> **Your goal**
Within the lines below, find those that hold the string "News" and copy each one.
....
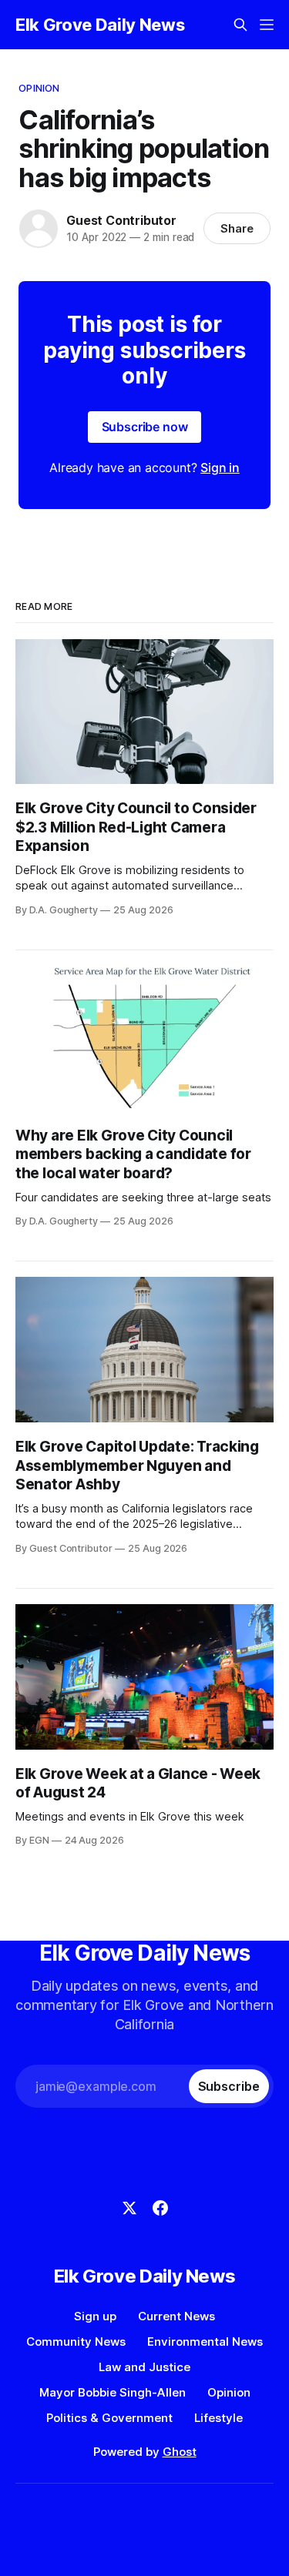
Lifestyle (218, 2417)
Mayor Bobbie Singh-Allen (112, 2392)
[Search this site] (240, 24)
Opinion (38, 88)
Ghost (180, 2451)
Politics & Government (109, 2417)
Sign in (220, 467)
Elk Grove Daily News (99, 24)
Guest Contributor (121, 220)
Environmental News (205, 2341)
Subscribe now (145, 426)
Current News (176, 2316)
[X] (129, 2208)
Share (237, 228)
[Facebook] (160, 2208)
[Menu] (266, 24)
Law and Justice (144, 2367)
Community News (76, 2341)
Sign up (95, 2316)
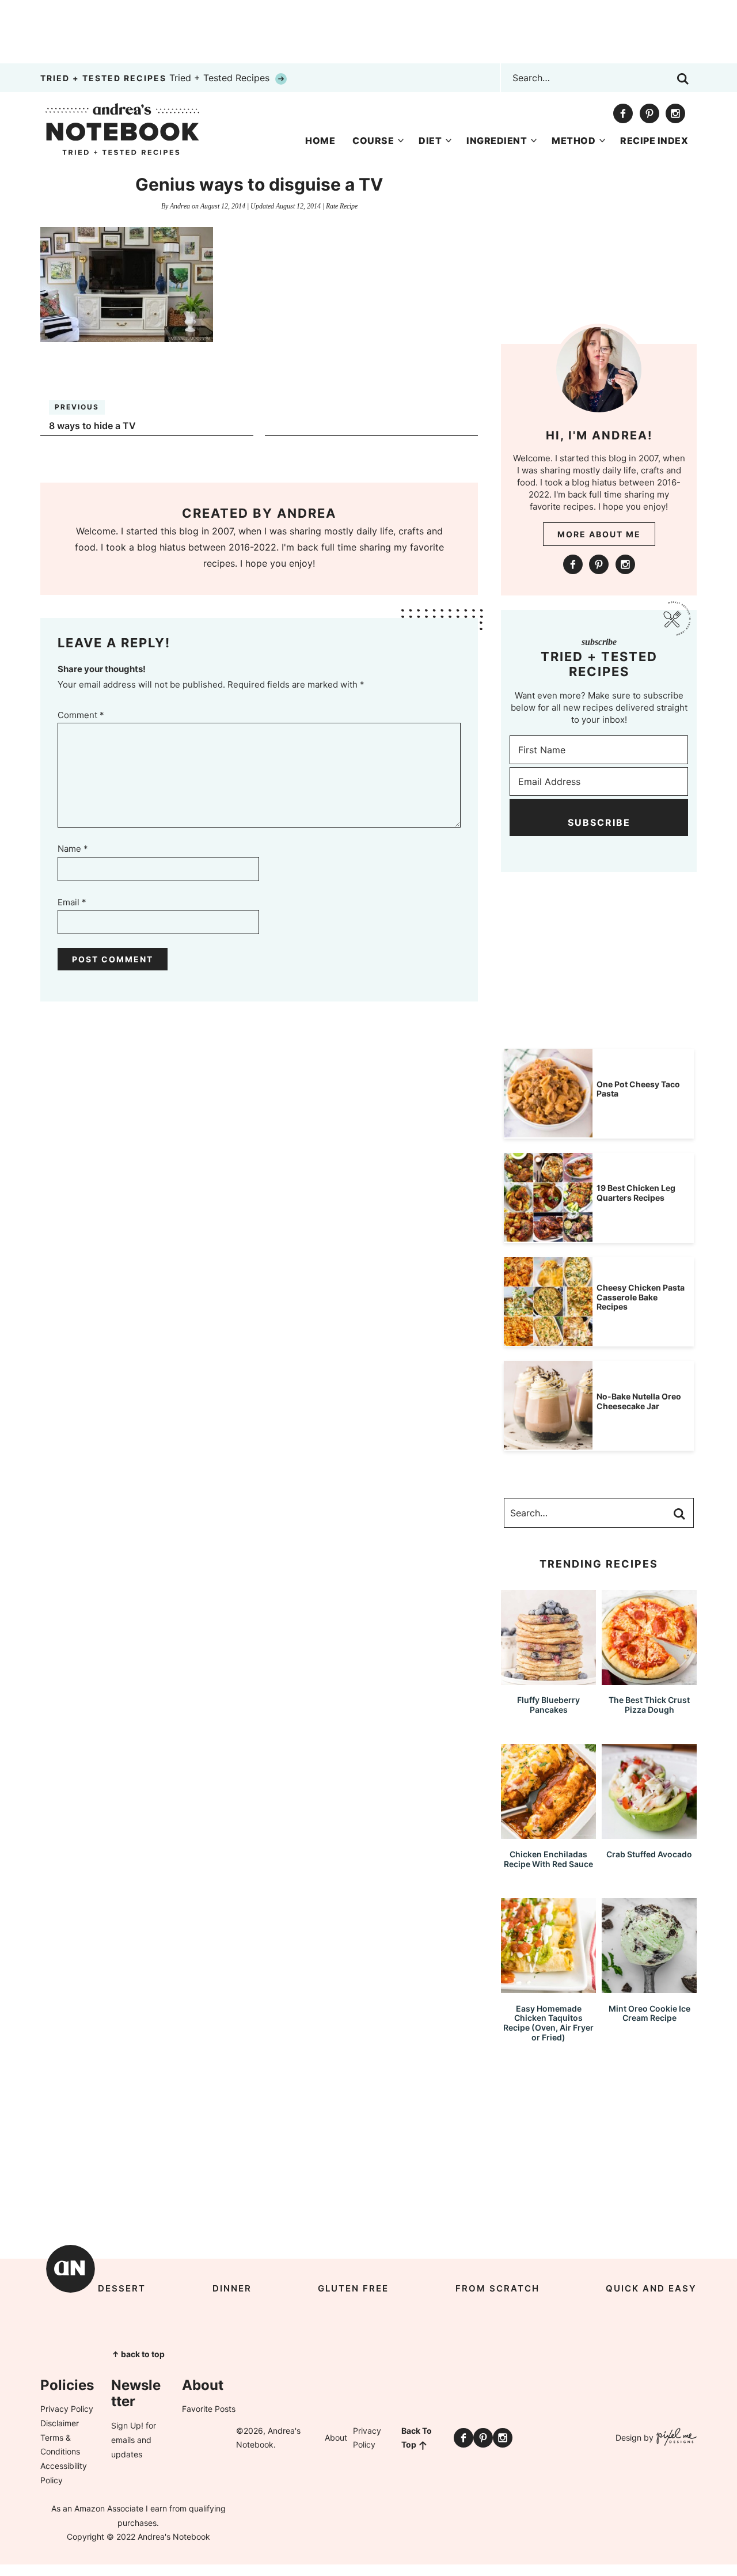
....
> **Solved problem**
Elk Grove Daily News (99, 24)
Environmental News (205, 2341)
Current News (176, 2316)
Community News (76, 2341)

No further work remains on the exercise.